[Begin Extract provided]
03/09 (Wed Lent #1) – Matthew 26:36-46 – Return to Prayer
March 9, 2022
Grace to you and peace. Amen.
Our text today is the Gospel you heard from Matthew. There Jesus and His disciples go to the garden of Gethsemane. There Jesus prays and the disciples nap. Whose example do you think we should follow? Our theme today is Return to Prayer. This is God’s invitation and command to be constantly in prayer.
Calling people to prayer can be a sensitive subject. If we’re really honest, not many are very good at prayer. How many of us stop the day’s busyness to pause for 15 minutes of prayer three times a day, like the ancient Church taught? How many of us stop the day’s busyness to pause for 15 minutes of prayer seven times a day, like the Church taught about 1000 years ago? How many of us stop the day’s busyness to pause for 15 seconds to talk to the God who saved us?
There is always a little twinge of conscience that comes with a discussion of prayer. We have good and pure intentions, but then we read a Scripture passage like Paul’s encouragement in 1 Thessalonians to “rejoice always” and “pray without ceasing.1” That can make one flinch. We tend to worry more than we should, and we certainly don’t do a very good job of praying without ceasing.
It is a good bet that your prayer life doesn’t measure up to all that God’s Word calls us to do, and it probably falls short of whatever standard you might set for yourself. So if you’re a little uncomfortable with this topic, that’s understandable. My hope is by the time we are done you will know when God calls you to pray, He provides the means to do so and even fulfills for you what you are unable to do. In the same way Jesus is the first mover or primary actor in your salvation, the Holy Spirit is the primary actor in your prayers.
In the Old Testament reading, Jacob is returning home, having been through the wringer with his father-in-law Laban. He is nervous about leaving a bit secretly with all of the people and livestock that are rightly his. He’s also worried about encountering his twin brother Esau, whom he imagines is angry about that whole stealing-the-blessings thing. Jacob’s world is a cauldron of worry.
So much so that he splits his whole traveling company into two camps in hopes that if Esau and the four hundred men traveling with him encounter one, at least the other camp will be spared. He sends his wives Leah and Rachel and his children and the servants ahead and is left by himself for the night.
What happens next is a wonder. A man appears and wrestles with Jacob all night long. Apparently it was quite a match, because neither came out on top through the whole ordeal. As things unfold we slowly begin to realize this was no ordinary wrestling match. Jacob wasn’t wrestling just anyone, he was wrestling the Son of God Himself! The one who would later become incarnate, flesh and blood. The same Body and Blood we receive in the Sacred Meal from this altar. Jacob was wrestling with Jesus.
This isn’t just a story. This match really happened. The lesson we can learn from it is the trials and temptations God allows us to bear are ultimately intended not to destroy us but to build us up and to bless us. Just look at the cross of Jesus to see how God can use suffering to bring good.
You can also use this event as a lesson for your prayer life. In a sense you wrestle with God in your prayers. You ask for the things that you believe you need. You struggle with the prayers that are not answered the way you hoped. You long for God’s clear guiding and directing, and you groan under the weight of the trials that you must endure. In God’s time, and in God’s ways, through your prayers and your wrestling, God changes you. He forms you. He molds you into something more like Jesus.
[End Extract provided]
[Begin Stored data]
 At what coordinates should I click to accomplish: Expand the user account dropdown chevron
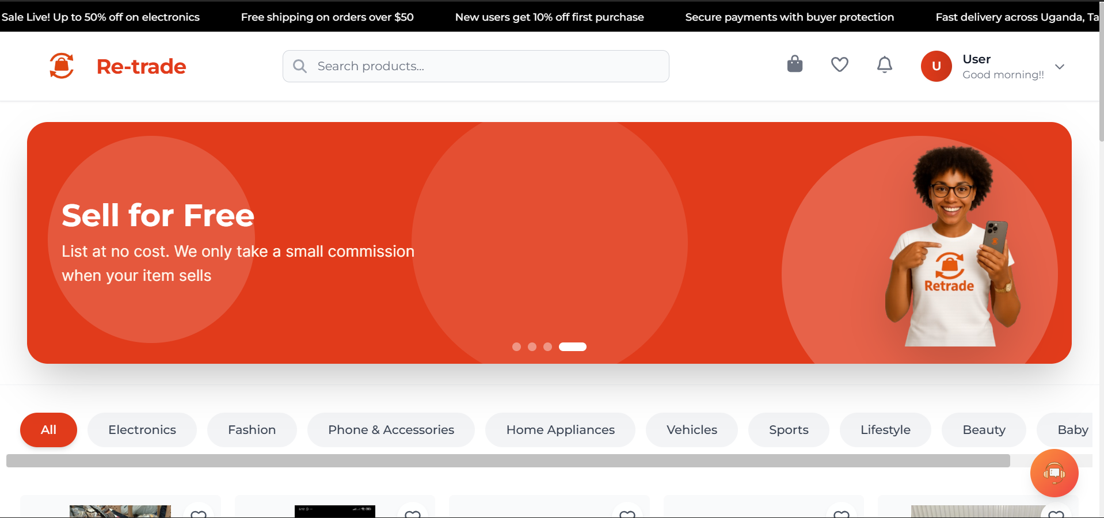coord(1059,67)
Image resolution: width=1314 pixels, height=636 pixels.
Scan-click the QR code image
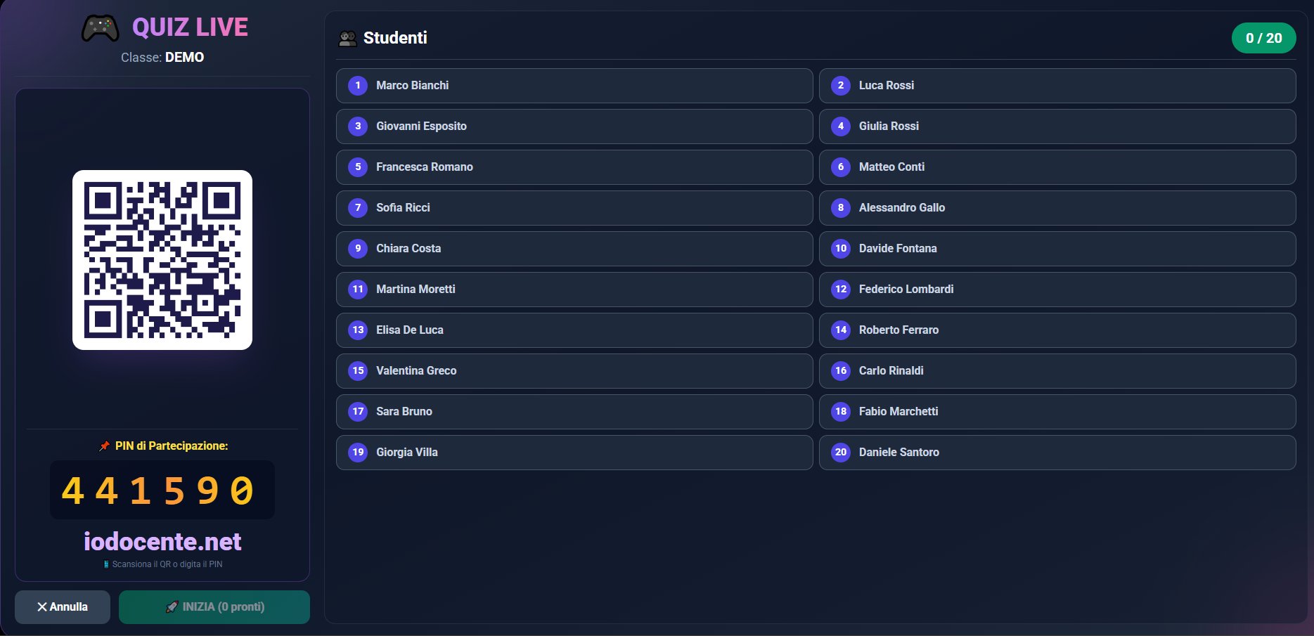(162, 259)
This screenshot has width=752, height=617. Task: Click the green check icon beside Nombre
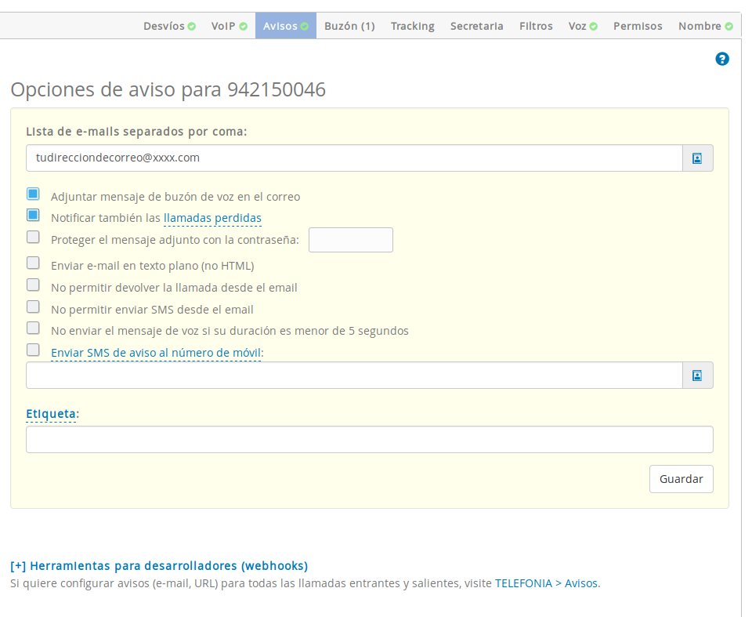(729, 25)
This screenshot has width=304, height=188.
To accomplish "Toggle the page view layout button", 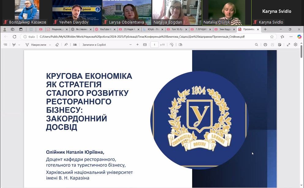I will point(181,45).
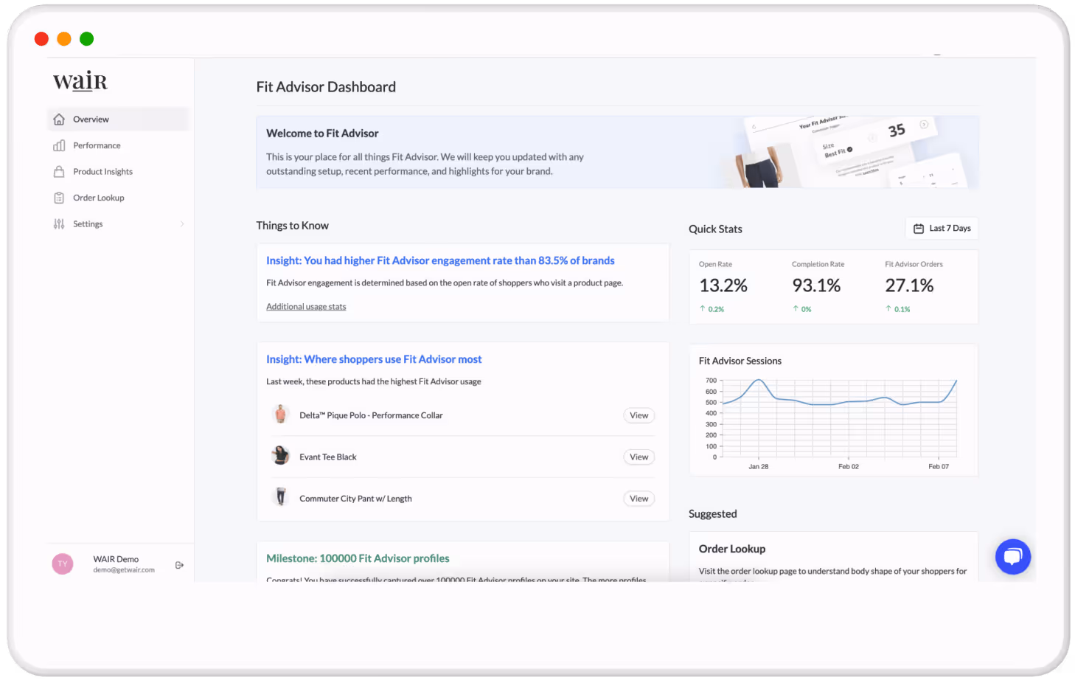
Task: Open the Last 7 Days date range selector
Action: coord(942,228)
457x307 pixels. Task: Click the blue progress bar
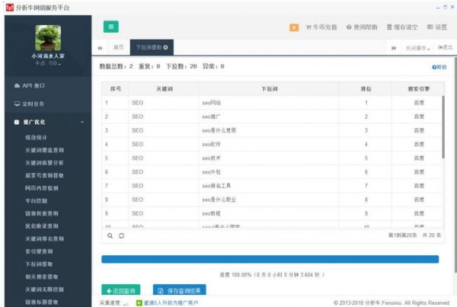[x=270, y=259]
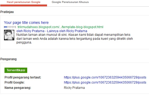Click the word 'pengguna.' in the snippet

click(24, 42)
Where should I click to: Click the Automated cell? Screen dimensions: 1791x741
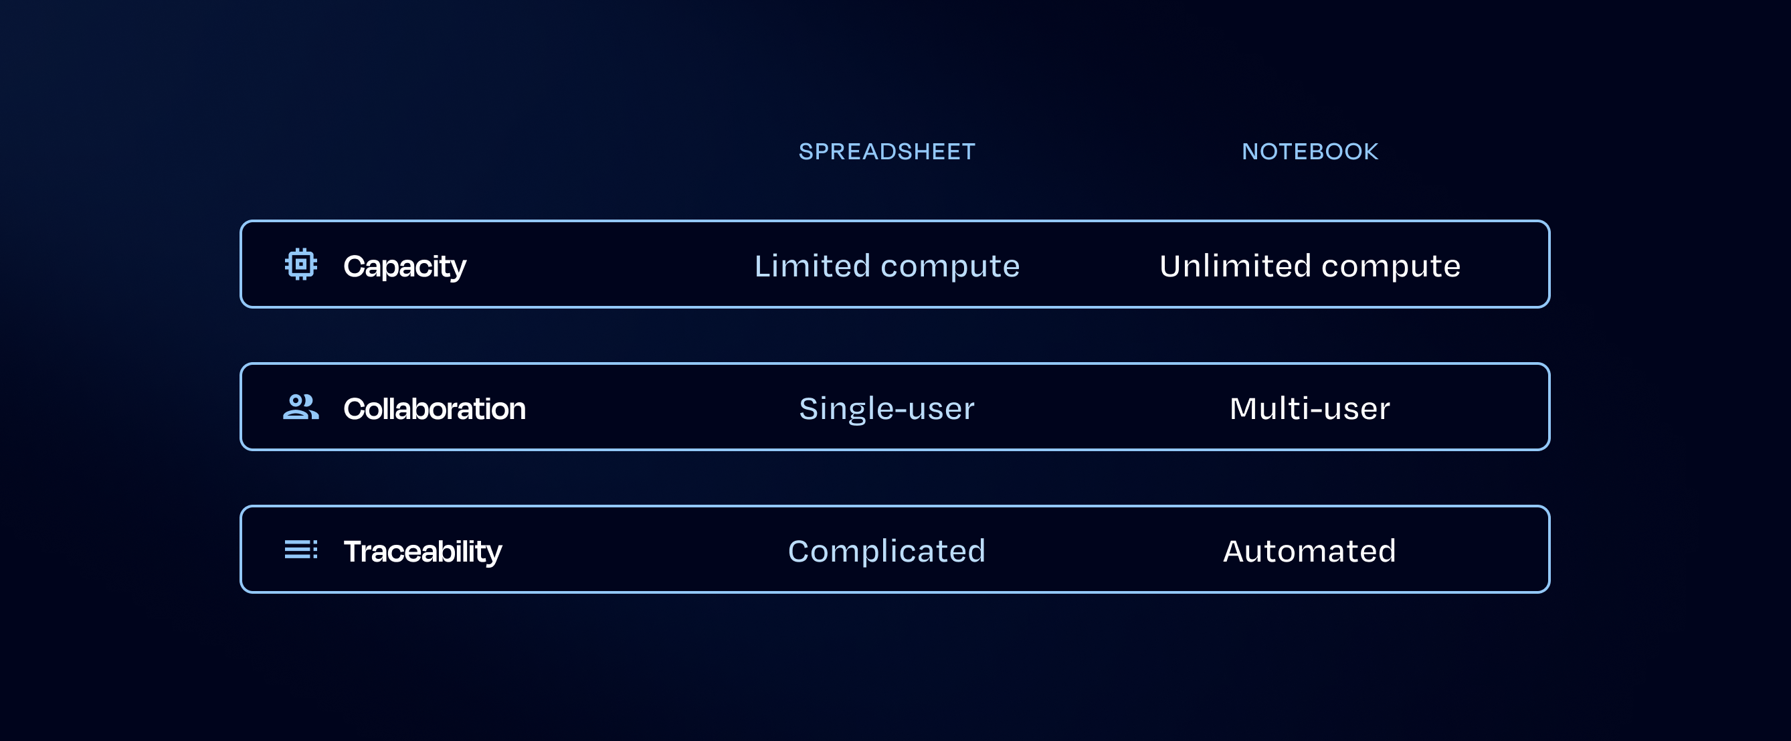click(x=1310, y=551)
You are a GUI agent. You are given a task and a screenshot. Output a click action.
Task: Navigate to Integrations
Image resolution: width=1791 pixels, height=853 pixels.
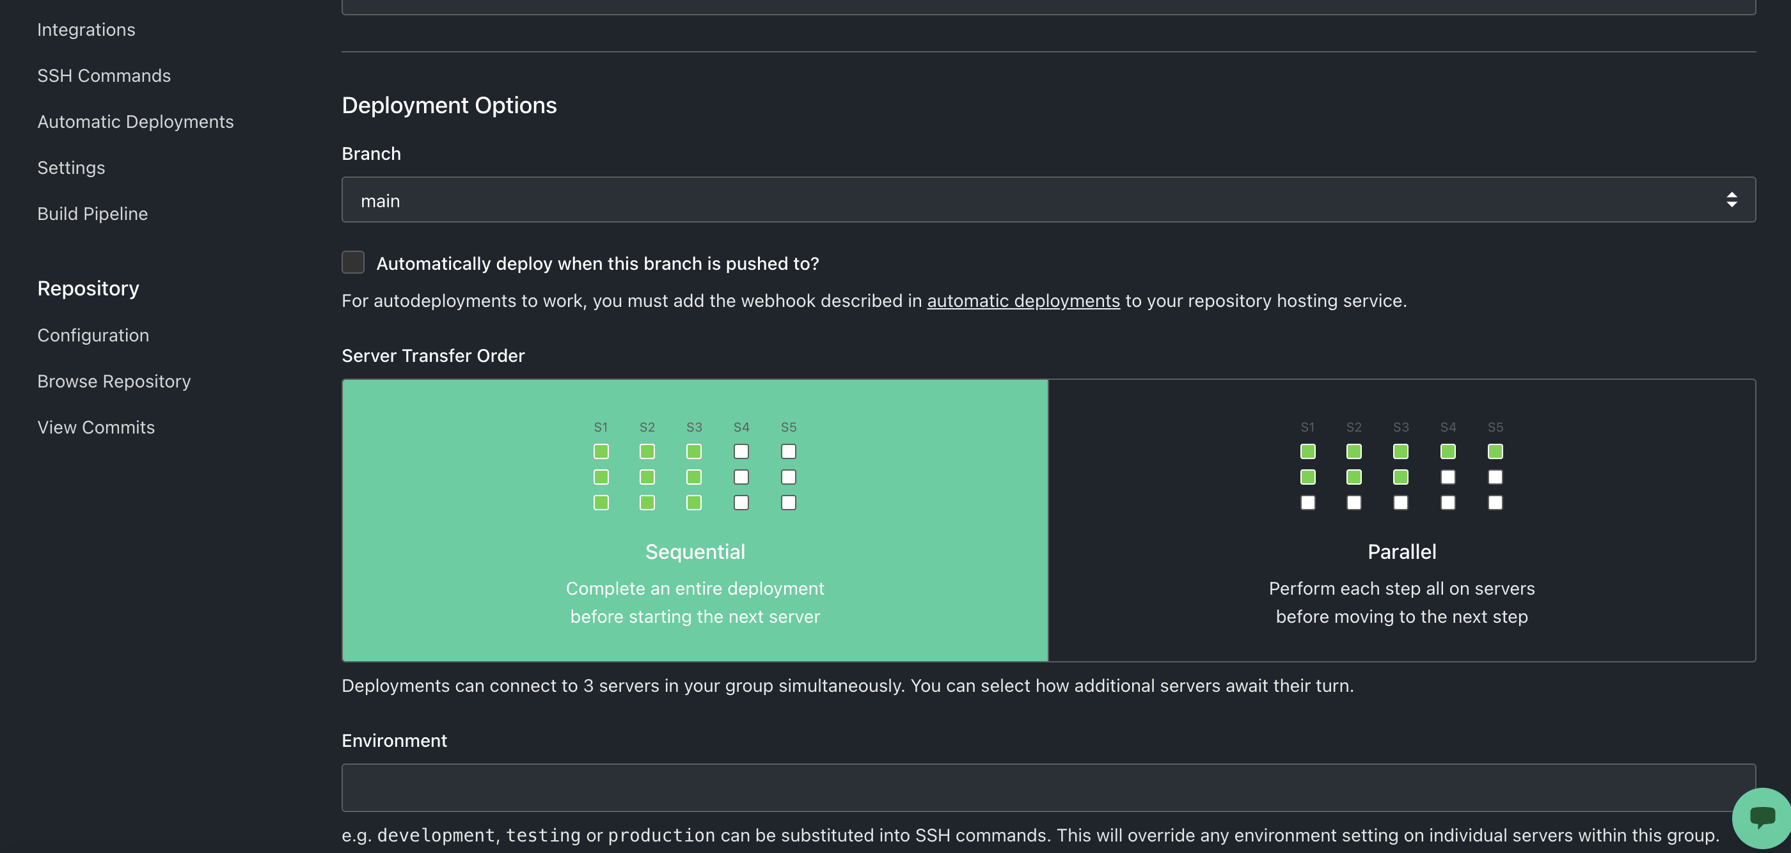[86, 29]
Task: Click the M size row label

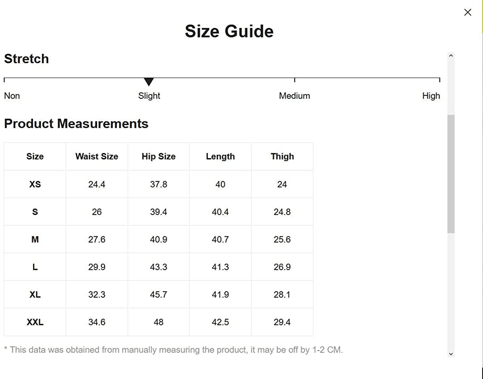Action: tap(35, 240)
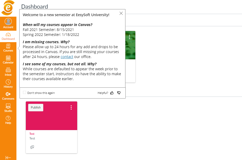Click the thumbs down icon
The image size is (242, 160).
[119, 93]
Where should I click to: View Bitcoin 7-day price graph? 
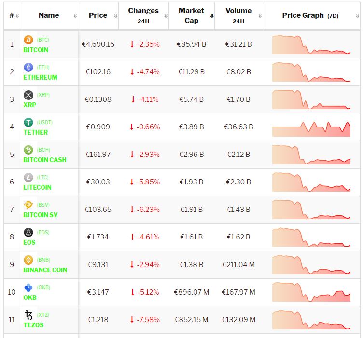coord(311,44)
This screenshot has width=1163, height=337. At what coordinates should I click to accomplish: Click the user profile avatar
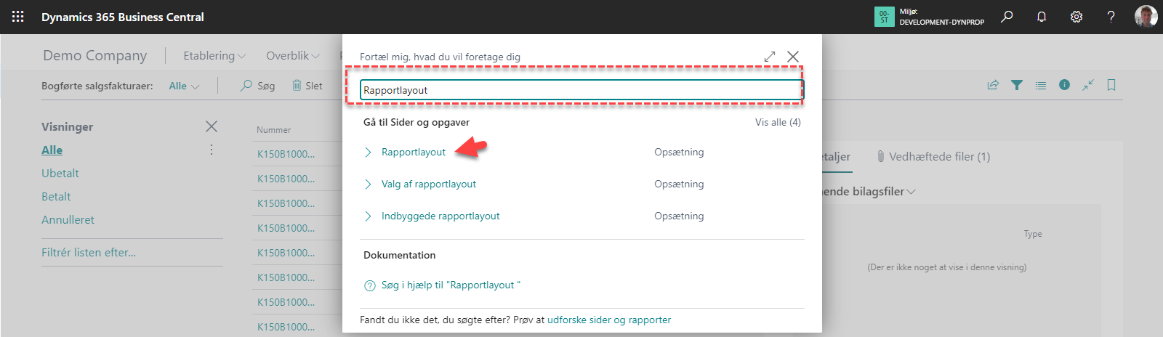point(1146,16)
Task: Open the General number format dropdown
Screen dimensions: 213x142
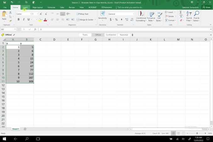Action: [x=133, y=14]
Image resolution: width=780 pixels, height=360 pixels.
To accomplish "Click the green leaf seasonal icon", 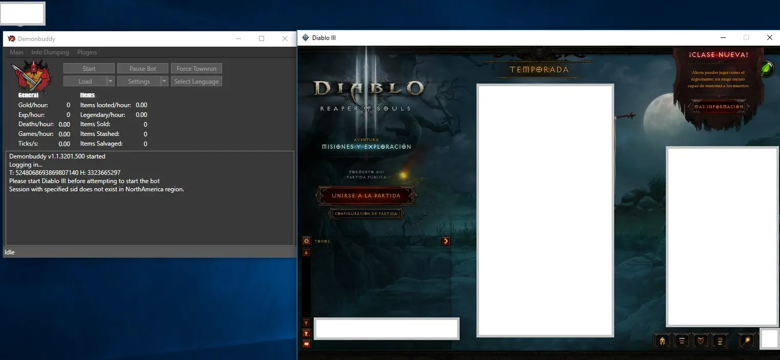I will 766,69.
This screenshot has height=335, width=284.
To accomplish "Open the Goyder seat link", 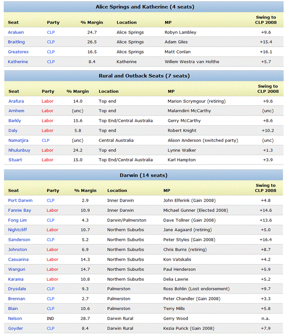I will click(x=16, y=328).
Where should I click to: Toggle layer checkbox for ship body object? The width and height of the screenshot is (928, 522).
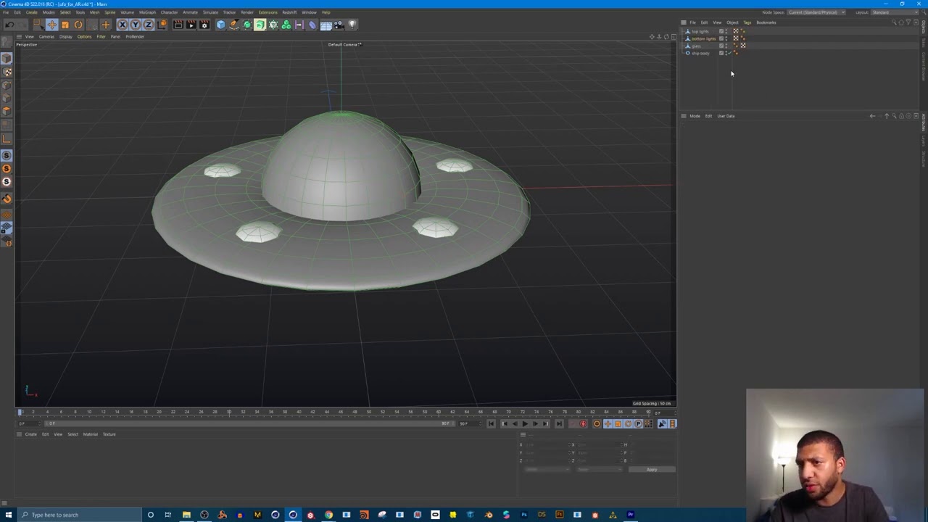click(721, 53)
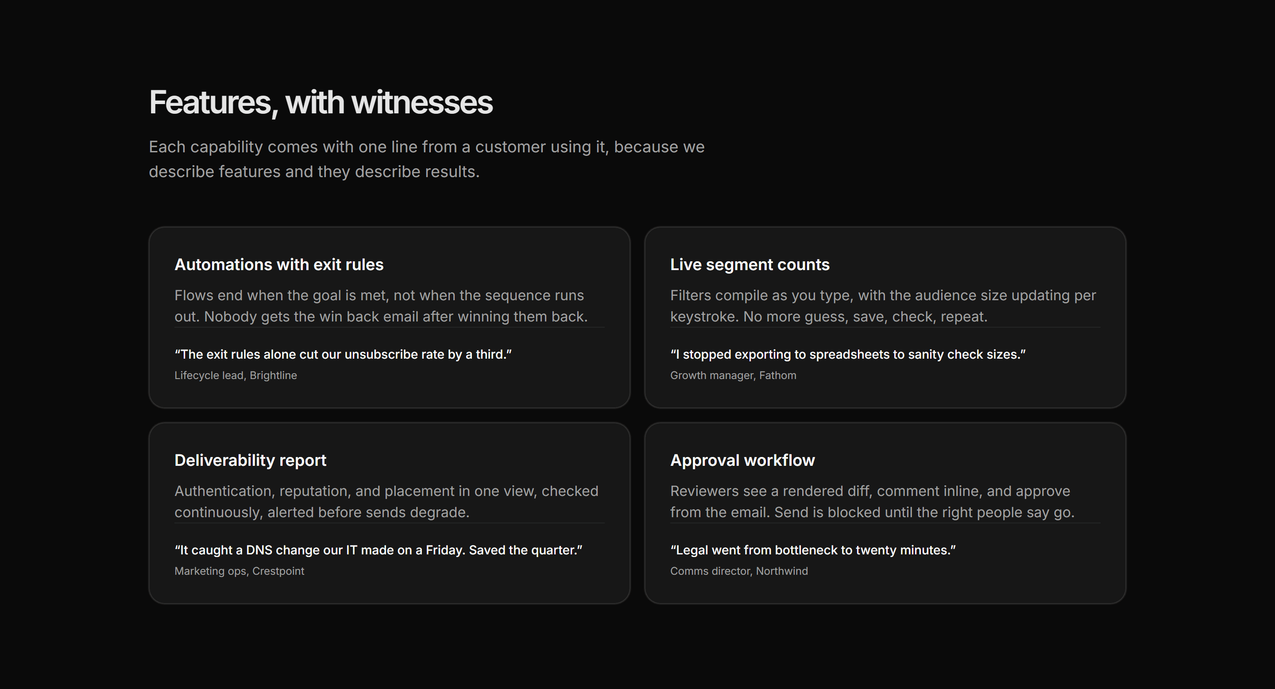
[End Stored data]
--- Challenge 1 ---
Which relatives of Jacob does the sermon mention by name?
--- Challenge 2 ---
Could you copy the rows word for word, starting with the line that contains "Where should I click to: Click" and going on through the line that contains "coord(311,44)", with the pictures left out?
The sermon and the rows come from separate sources.

--- Worked solution 1 ---
Laban, Esau, Leah, Rachel

--- Worked solution 2 ---
Where should I click to: Click the Automated cell? Screen dimensions: 1791x741
click(x=1310, y=551)
You are a GUI agent. You are given a task and a screenshot. Output a click action.
Task: Navigate to Integrations
Image resolution: width=1791 pixels, height=853 pixels.
[86, 29]
Task: Click the M size row label

Action: tap(35, 240)
Click the thumbs down icon
The image size is (242, 160).
[119, 93]
Where should I click to: View Bitcoin 7-day price graph? 
coord(311,44)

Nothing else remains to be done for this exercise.